Iain Dilthey, der Regisseur, ist aus Schottland nach Deutschland gekommen, wo er Chemie und Pharmazie studierte, bevor er an die Ludwigsburger Filmakademie ging. „Das Verlangen“, seine Examensarbeit in Ludwigsburg, ist zugleich der Abschluss einer Trilogie, die mit den mittellangen Filmen „Sommer auf Horlachen“ (1999) und „Ich werde dich auf Händen tragen“ (2000) begonnen hat. Auch darin ging es um Frauen, die für ihr Glück kämpfen und dabei ins Unglück gehen, um das Rütteln an den Gitterstäben der Verhältnisse, in denen jeder und jede einzelne gefangen ist. Seine Filme seien „ein langsames Weitergehen“, hat Dilthey in Locarno gesagt. Schon an der Formulierung merkt man, daß es ihm an Selbstbewußtsein nicht mangelt. Dilthey weiß genau, was er tut, und dieses Wissen spricht aus jeder Einstellung seines Films, der nur der äußeren Form nach ein Kinodebüt, in seiner inneren Logik und Genauigkeit aber das Werk eines Könners ist.
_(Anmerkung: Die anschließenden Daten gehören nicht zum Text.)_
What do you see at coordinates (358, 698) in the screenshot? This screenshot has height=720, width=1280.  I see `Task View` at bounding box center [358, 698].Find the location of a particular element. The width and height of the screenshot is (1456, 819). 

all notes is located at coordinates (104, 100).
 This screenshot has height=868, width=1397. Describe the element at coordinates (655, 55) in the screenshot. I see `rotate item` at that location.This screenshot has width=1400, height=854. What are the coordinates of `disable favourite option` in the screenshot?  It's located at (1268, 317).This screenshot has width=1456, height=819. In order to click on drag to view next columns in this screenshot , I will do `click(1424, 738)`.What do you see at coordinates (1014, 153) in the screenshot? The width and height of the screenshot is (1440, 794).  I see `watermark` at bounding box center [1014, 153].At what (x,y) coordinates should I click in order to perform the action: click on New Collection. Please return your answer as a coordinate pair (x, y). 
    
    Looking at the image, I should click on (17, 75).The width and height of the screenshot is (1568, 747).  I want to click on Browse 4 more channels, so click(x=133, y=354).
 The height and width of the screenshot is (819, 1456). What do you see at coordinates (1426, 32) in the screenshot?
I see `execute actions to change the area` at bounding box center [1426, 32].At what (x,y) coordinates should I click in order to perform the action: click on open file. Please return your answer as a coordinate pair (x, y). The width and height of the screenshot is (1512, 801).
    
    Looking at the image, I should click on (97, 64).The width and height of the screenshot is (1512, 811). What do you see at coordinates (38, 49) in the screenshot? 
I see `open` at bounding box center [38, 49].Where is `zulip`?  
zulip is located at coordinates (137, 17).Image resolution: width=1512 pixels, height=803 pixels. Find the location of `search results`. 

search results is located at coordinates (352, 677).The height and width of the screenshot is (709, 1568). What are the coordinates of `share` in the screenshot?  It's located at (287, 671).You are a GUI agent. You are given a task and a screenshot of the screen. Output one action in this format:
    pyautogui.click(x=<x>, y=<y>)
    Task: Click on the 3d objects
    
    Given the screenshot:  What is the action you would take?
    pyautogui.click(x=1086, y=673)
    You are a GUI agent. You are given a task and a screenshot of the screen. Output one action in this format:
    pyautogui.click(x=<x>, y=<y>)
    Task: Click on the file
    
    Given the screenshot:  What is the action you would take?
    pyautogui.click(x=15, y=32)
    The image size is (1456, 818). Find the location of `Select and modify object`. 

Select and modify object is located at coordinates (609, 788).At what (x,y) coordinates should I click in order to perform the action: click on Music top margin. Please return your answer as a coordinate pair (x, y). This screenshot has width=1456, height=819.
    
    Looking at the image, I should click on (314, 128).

Diese Gesichter, diese Straßen, dieses Licht, diese langsamen Bewegungen und Dialogsätze – wo hat man das alles schon einmal gesehen, gehört? Damals, vor dreißig, fünfunddreißig Jahren, in den ersten Filmen von Wenders, Schlöndorff, Herzog und Fassbinder. Dilthey selbst nennt Chabrol als Vorbild, aber sein Film beweist, daß es unter den digitalen Mätzchen und Komödienfaxen eine tiefe Schicht alltäglicher Wahrheit gibt, einen Fundus, auf den das deutsche Kino immer wieder zurückgreifen kann. Tief unten und tief innen, in der Provinz des Verlangens, wo jede Geschichte ans Herz der Dinge rührt.